Defendí este argumento incluso en una conferencia europea en Luxemburgo que me invitaron como experto. Lo defendí a fondo. Y, obviamente, no hubo una buena recepción por no decir que fue fatal por parte de los responsables políticos del ministerio porque quizás incomoda y porque estamos hechos al camino ya trazado. Si te metes a fondo tienes que cambiar bastantes cosas. Es muy cómodo seguir valorando las actividades básicas de la vida diaria que me sirven. Sí, sirven, de hecho, han servido durante 40 años, pero hemos avanzado en conocimiento, ¿por qué no lo empezamos a aplicar? Podríamos hacer más cosas y aumentar la calidad de vida y la funcionalidad de las personas.

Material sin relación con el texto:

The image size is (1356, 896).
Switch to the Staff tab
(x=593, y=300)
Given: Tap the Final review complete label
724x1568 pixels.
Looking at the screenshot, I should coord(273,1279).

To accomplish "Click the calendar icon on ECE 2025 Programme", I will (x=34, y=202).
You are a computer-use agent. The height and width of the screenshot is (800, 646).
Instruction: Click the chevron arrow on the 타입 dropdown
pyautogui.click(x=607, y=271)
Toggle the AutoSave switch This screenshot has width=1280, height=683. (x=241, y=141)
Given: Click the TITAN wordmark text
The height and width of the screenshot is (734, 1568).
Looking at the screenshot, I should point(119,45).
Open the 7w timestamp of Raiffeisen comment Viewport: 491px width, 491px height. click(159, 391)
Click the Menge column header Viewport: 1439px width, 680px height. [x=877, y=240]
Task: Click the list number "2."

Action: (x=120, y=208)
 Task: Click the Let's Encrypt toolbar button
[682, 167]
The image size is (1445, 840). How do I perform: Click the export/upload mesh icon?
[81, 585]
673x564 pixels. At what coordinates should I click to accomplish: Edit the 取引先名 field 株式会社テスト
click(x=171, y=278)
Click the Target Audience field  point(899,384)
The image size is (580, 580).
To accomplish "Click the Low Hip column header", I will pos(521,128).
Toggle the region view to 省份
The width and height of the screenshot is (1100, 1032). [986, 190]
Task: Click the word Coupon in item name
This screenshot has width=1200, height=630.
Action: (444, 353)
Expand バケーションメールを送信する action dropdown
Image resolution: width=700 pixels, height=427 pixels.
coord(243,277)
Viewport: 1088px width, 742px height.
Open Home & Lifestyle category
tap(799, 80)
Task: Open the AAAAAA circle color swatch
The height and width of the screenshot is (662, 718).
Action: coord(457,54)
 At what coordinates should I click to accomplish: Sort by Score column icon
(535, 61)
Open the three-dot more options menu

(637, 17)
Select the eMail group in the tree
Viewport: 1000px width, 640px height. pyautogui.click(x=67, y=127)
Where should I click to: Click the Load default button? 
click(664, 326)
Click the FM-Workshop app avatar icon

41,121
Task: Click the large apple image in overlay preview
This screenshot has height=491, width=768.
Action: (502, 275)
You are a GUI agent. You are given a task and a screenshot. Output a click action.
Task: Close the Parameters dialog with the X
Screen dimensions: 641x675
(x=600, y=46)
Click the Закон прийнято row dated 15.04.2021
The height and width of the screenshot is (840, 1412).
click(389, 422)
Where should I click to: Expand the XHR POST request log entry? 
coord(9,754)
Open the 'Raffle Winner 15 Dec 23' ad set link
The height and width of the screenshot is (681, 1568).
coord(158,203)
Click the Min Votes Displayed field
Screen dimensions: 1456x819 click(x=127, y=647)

Para terminar, ¿qué debe reivindicar el movimiento de la discapacidad para que se realice este espacio sociosanitario inclusivo?

Progresar en el mundo de la investigación, el conocimiento y el de la ciencia y ahí importante el tema de la CIF, que es clave. Conseguir un servicio sociosanitario que unifique aquello que sea vital para una atención más personalizada como, por ejemplo, el historial clínico. Tercera cosa: actualizar y mejorar las prestaciones, tanto en un campo como en otro, para cubrir los vacíos que existen actualmente. Y, por último, aunque hay más, pero tenemos tarea para rato, trabajar en la accesibilidad universal.